Одно обстоятельство еще в детстве определило всю мою дальнейшую судьбу. С самого раннего возраста, сколько я себя помню, я всем очень нравился; вернее, нравилось мое лицо, а я этим пользовался. Надеюсь, вы не заподозрите меня в глупом тщеславии. Я счел необходимым сразу объяснить, что стало причиной моего кажущегося преуспеяния и в конечном итоге погубило меня. О внешности же судите сами: в пятьдесят лет мое лицо сохранилось почти таким, каким оно было в школьные годы, когда женщины бросались ко мне на улице и принимались целовать. Сегодня волосы мои поседели, но оттого лишь лучше оттеняют смуглую кожу; за последние двадцать лет я не прибавил ни килограмма. Я до сих пор ношу костюмы и пальто, которые еще юношей купил в Лондоне.
В детстве я с холодным любопытством наблюдал, как действует на других мое очарование, и использовал его в своих целях сначала инстинктивно, а потом все более осознанно. Да, представьте, сызмальства. Помню летний день, пахнущий хлоркой монастырский класс, где обычно слышно только, как монахиня кричит да стучит линейкой по парте. И вдруг дверь открывается: «Встаньте, дети, поприветствуйте вашу благодетельницу». Под грохот отодвигаемых скамеек в класс вошла пышная телом дама почтенного возраста в кружевном чепце вроде тех, какие обрамляют на портретах лицо королевы Виктории, а за ней — настоятельница и еще одна монахиня: они подобострастно смотрели на старуху, что-то ворковали и млели от любых ее слов, которых мы все равно не понимали.
— Подставьте руки! — скомандовала классная.
В каждую из протянутых грязных ладошек попечительница опускала по три крохотных пастилки: белую, розовую и голубую.
— А вот и наш маленький Градер! — воскликнула она, прикоснувшись крючковатыми пальцами к моим волосам (эта старуха была матерью Жерома Пелуэра, которого вы похоронили год назад).
— Он не только очарователен, но и умен, — вставила монахиня. — Габриэль, прочитай «Верую» нашей благодетельнице.
Я отбарабанил молитву без запинки, чеканя каждое слово и глядя на старуху в упор. Полагаю, именно в этот день я и почувствовал магическую силу своего взгляда. Госпожа Пелуэр дала мне четвертую пастилку.
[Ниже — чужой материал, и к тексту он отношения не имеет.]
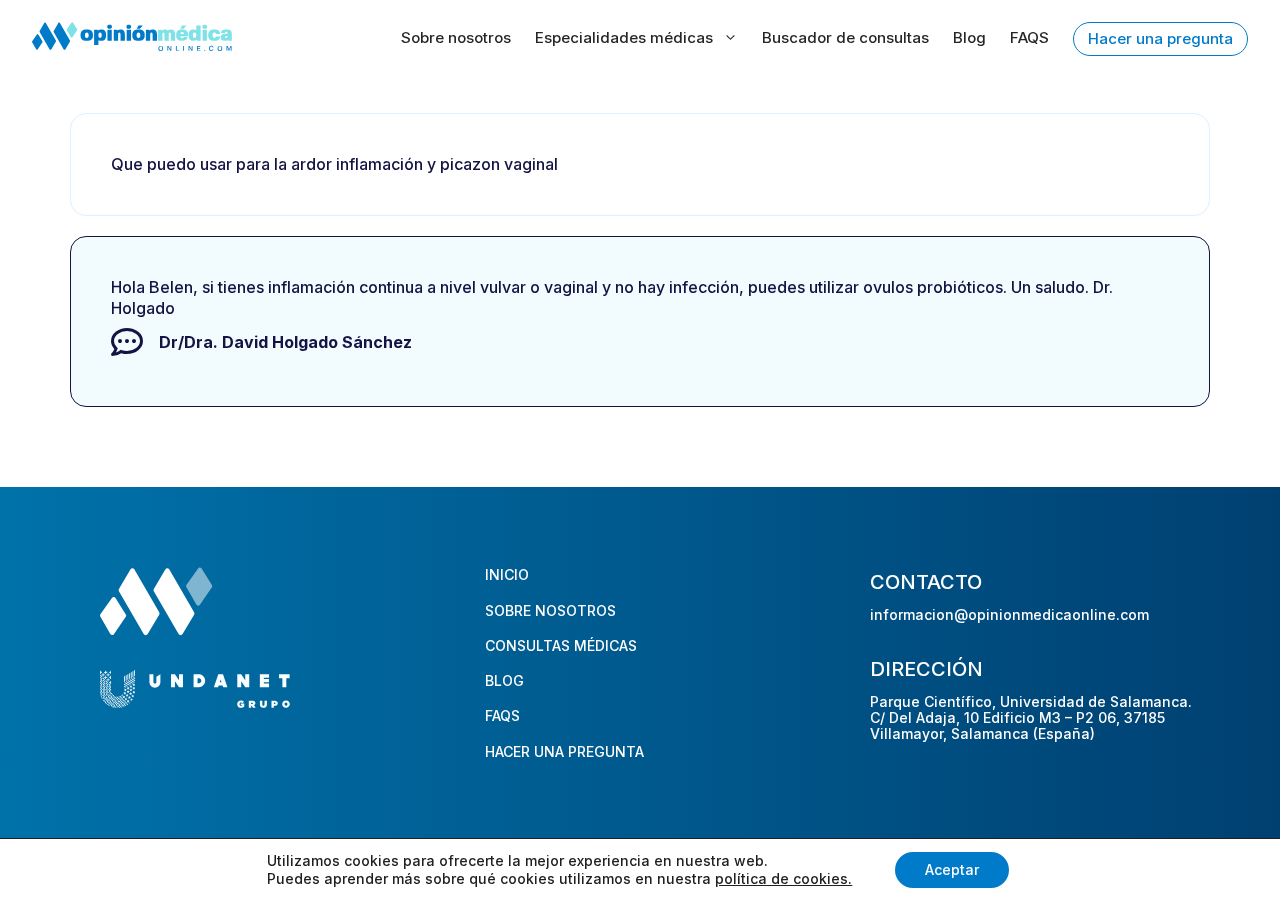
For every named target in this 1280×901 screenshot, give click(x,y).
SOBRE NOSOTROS (550, 610)
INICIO (507, 574)
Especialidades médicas (624, 37)
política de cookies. (783, 878)
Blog (969, 37)
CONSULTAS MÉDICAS (561, 645)
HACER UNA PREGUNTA (564, 751)
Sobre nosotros (456, 37)
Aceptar (952, 869)
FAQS (1029, 37)
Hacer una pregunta (1160, 38)
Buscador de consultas (845, 37)
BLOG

— У этого ребенка небо в глазах.
Она о чем-то вполголоса заговорила с монахинями. Я услышал, как настоятельница сказала:
— Да, да, духовное училище… Господин кюре тоже об этом думает. Мальчик спокойный, мягкий, но он еще мал. И потом, учеба стоит денег…
— Это я возьму на себя… Но дождемся первого причастия. Посмотрим, есть ли у него призвание… Не хотелось бы плодить отщепенцев…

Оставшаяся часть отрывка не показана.